Re: [PATCH] combine: Don't optimize SIGN_EXTEND of MEM on WORD_REGISTER_OPERATIONS targets [PR113010]

2024-02-07 Thread Greg McGary



On 2/4/24 9:58 PM, Jeff Law wrote:


On 2/2/24 15:48, Greg McGary wrote:


input: (sign_extend:DI (mem/c:SI (symbol_ref:DI ("minus_1") [flags 
0x86] ) [1 minus_1+0 S4 A32]))


result: (subreg:DI (mem/c:SI (symbol_ref:DI ("minus_1") [flags 0x86] 
) [1 minus_1+0 S4 A32]) 0)


Later, the high part of the PSoM statically evaluates to 0, the code 
to load and test is elided, and the incorrect alternative is emitted 
unconditionally.
So I think we need to know where that high part gets statically turned 
into a zero.


I'm not happy with the sign_extend->subreg transformation as we 
generally want to avoid (subreg (mem)) for various reasons.  So we'll 
probably want to do something like your patch as well.   But let's 
chase down the static evaluation of the high part to zero first -- 
that's clearly wrong given the defined semantics of (subreg (mem)) in 
the presence of LOAD_EXTEND_OP.



This prevents the buggy evaluation. What think ye?

diff --git a/gcc/combine.cc b/gcc/combine.cc
index 812553c091e..736206242e1 100644
--- a/gcc/combine.cc
+++ b/gcc/combine.cc
@@ -12550,9 +12550,15 @@ simplify_comparison (enum rtx_code code, rtx 
*pop0, rtx *pop1)

    }

  /* If the inner mode is narrower and we are extracting the 
low part,

-    we can treat the SUBREG as if it were a ZERO_EXTEND. */
+    we can treat the SUBREG as if it were a ZERO_EXTEND ...  */
  if (paradoxical_subreg_p (op0))
-   ;
+   {
+ /* ... except we can't treat as ZERO_EXTEND when a machine
+    automatically sign-extends loads. */
+ if (MEM_P (SUBREG_REG (op0)) && WORD_REGISTER_OPERATIONS
+ && load_extend_op (inner_mode) == SIGN_EXTEND)
+   break;
+   }
  else if (subreg_lowpart_p (op0)
   && GET_MODE_CLASS (mode) == MODE_INT
   && is_int_mode (GET_MODE (SUBREG_REG (op0)), 
_mode)




Re: [PATCH] combine: Don't optimize SIGN_EXTEND of MEM on WORD_REGISTER_OPERATIONS targets [PR113010]

2024-02-04 Thread Jeff Law




On 2/2/24 15:48, Greg McGary wrote:

On 2/1/24 10:24 PM, Jeff Law wrote:


On 2/1/24 18:24, Greg McGary wrote:

However, for a machine where (WORD_REGISTER_OPERATIONS && 
load_extend_op (inner_mode) == SIGN_EXTEND), the high part of a PSoM 
is  only known at runtime as 0s or 1s.

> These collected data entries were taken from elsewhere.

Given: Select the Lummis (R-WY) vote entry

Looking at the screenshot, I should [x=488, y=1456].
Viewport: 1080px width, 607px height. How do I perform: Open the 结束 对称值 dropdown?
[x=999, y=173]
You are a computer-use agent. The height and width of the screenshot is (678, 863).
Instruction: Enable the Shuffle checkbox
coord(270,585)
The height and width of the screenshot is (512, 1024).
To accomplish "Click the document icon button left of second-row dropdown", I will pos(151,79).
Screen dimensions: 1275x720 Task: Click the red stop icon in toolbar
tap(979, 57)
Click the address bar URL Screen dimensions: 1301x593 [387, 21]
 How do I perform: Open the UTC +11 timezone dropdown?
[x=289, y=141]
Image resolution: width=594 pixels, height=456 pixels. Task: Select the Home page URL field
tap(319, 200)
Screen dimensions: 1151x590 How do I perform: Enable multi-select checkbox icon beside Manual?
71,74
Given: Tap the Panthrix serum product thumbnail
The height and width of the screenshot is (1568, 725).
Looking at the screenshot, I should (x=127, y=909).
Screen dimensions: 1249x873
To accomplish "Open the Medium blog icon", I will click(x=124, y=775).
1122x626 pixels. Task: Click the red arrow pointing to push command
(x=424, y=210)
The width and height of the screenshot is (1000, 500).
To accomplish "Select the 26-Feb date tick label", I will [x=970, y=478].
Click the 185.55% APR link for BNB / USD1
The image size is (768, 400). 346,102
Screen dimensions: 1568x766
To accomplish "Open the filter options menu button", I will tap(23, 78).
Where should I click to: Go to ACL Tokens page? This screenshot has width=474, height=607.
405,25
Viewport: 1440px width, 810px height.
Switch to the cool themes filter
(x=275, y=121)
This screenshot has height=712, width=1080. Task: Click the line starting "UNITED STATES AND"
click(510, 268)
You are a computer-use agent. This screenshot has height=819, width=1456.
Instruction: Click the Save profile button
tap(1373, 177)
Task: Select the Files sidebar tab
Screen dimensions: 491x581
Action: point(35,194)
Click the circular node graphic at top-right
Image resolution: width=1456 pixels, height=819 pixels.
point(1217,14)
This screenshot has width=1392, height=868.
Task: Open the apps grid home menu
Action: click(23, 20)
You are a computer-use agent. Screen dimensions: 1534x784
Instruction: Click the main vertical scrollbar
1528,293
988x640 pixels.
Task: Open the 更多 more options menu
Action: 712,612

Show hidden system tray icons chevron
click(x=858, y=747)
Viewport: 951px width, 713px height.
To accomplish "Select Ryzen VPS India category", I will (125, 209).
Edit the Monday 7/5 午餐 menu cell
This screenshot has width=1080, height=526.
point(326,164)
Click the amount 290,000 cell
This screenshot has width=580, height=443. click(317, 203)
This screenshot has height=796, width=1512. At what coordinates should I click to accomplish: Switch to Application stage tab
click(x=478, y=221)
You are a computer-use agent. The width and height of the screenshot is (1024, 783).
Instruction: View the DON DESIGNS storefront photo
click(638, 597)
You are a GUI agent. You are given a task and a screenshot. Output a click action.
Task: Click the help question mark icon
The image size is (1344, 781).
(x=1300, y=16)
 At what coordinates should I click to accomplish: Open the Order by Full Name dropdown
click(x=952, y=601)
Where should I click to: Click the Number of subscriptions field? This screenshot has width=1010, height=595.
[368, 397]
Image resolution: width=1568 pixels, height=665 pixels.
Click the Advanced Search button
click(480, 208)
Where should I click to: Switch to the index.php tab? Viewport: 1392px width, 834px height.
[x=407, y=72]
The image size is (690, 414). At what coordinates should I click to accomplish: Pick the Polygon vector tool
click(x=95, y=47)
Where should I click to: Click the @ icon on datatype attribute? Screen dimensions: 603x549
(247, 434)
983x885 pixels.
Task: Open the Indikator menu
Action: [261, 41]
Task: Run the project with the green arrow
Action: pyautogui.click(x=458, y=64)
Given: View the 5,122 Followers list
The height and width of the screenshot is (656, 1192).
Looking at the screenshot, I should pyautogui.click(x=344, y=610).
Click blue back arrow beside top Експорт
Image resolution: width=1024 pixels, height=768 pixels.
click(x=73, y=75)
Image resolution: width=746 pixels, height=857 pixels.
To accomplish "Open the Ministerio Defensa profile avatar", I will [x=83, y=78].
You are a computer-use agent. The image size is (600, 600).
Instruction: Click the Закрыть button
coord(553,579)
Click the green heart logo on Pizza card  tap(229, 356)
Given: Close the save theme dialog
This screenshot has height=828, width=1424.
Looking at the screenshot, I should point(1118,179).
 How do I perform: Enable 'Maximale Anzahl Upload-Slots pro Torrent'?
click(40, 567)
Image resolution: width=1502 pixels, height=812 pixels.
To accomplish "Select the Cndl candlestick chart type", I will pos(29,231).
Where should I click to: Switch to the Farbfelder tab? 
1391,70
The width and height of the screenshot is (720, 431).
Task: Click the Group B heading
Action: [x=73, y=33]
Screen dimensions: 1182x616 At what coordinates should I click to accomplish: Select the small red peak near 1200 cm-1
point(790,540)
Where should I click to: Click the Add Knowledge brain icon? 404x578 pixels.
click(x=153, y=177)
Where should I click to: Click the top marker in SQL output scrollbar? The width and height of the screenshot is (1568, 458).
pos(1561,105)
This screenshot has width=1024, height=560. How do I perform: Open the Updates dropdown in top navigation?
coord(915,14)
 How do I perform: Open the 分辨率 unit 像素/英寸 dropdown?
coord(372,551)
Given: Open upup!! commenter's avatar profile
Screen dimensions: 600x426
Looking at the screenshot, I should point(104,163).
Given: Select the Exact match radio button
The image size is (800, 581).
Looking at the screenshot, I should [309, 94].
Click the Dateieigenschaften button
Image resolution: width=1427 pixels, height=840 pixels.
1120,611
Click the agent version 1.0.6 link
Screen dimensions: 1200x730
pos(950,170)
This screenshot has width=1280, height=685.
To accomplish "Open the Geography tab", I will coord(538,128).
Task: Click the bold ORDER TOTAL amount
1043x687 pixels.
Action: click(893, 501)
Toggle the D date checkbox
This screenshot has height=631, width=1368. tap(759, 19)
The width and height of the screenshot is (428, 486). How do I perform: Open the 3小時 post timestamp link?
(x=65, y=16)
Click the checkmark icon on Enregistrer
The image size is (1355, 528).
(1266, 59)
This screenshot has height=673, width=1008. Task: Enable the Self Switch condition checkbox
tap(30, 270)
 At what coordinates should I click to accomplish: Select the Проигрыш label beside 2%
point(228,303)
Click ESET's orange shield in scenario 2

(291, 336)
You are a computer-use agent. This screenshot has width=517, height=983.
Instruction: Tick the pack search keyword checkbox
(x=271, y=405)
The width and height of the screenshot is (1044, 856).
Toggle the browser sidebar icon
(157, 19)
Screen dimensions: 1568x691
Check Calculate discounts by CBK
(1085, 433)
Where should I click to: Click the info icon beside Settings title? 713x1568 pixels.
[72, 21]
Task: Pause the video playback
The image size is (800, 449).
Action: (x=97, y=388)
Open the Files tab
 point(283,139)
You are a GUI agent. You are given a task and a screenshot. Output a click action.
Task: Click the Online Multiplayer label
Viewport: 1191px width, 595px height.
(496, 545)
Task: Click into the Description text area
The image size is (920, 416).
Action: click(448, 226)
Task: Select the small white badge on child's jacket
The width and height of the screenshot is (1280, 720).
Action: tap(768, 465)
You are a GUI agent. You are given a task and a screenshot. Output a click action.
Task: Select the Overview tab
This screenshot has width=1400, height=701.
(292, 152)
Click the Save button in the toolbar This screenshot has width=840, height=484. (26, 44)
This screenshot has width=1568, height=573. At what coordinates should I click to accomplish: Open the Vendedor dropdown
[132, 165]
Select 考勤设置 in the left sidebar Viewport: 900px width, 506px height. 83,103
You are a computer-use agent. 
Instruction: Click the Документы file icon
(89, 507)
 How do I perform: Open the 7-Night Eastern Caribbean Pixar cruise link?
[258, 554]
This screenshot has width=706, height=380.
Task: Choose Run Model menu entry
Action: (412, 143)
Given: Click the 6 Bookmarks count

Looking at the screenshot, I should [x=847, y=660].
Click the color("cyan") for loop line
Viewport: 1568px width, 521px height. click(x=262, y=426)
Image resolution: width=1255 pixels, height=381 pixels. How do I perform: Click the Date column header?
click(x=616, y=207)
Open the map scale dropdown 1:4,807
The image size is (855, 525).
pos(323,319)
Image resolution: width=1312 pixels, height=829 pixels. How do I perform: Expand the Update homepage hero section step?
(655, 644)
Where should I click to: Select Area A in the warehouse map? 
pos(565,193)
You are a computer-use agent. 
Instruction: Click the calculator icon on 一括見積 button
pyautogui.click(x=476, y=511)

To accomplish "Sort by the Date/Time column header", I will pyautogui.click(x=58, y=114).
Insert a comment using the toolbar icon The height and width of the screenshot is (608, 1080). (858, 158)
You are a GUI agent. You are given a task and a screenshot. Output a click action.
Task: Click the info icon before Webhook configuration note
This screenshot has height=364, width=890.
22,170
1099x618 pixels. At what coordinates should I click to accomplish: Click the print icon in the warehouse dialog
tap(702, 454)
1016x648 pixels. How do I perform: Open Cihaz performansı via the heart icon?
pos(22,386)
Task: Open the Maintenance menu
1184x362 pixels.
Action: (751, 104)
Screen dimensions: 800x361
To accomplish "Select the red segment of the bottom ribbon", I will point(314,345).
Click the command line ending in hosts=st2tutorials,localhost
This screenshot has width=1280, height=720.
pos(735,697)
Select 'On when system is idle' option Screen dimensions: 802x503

That's the downstream bug. The 
fix for such machines is either (A) forbid static evaluation of the 
high part of a PSoM, or (B) forbid transforming (SIGN_EXTEND (MEM 
...) ) into a PSoM. My patch does B. Perhaps you prefer A? The 
trouble with A is that in the zero-extend case, it is valid to 
statically evaluate as 0. It is only the sign-extend case that isn't 
known until runtime. By the time we have a PSoM, its upstream 
ancestor as sign- or zero-extend is already lost.


Does that give you the understanding you desire, or are there deeper 
mysteries to probe?
It's a good start and I can see what you're trying to do -- and it may 
in fact be correct -- the quick discussion with Palmer Tuesday and 
your follow-up have helped a lot).


But just to be sure, what's the incoming rtl at function entry? just 
"debug_rtx (x)" should be sufficient.


input: (sign_extend:DI (mem/c:SI (symbol_ref:DI ("minus_1") [flags 0x86] 
) [1 minus_1+0 S4 A32]))


result: (subreg:DI (mem/c:SI (symbol_ref:DI ("minus_1") [flags 0x86] 
) [1 minus_1+0 S4 A32]) 0)


Later, the high part of the PSoM statically evaluates to 0, the code to 
load and test is elided, and the incorrect alternative is emitted 
unconditionally.
So I think we need to know where that high part gets statically turned 
into a zero.


I'm not happy with the sign_extend->subreg transformation as we 
generally want to avoid (subreg (mem)) for various reasons.  So we'll 
probably want to do something like your patch as well.   But let's chase 
down the static evaluation of the high part to zero first -- that's 
clearly wrong given the defined semantics of (subreg (mem)) in the 
presence of LOAD_EXTEND_OP.


jeff


Re: [PATCH] combine: Don't optimize SIGN_EXTEND of MEM on WORD_REGISTER_OPERATIONS targets [PR113010]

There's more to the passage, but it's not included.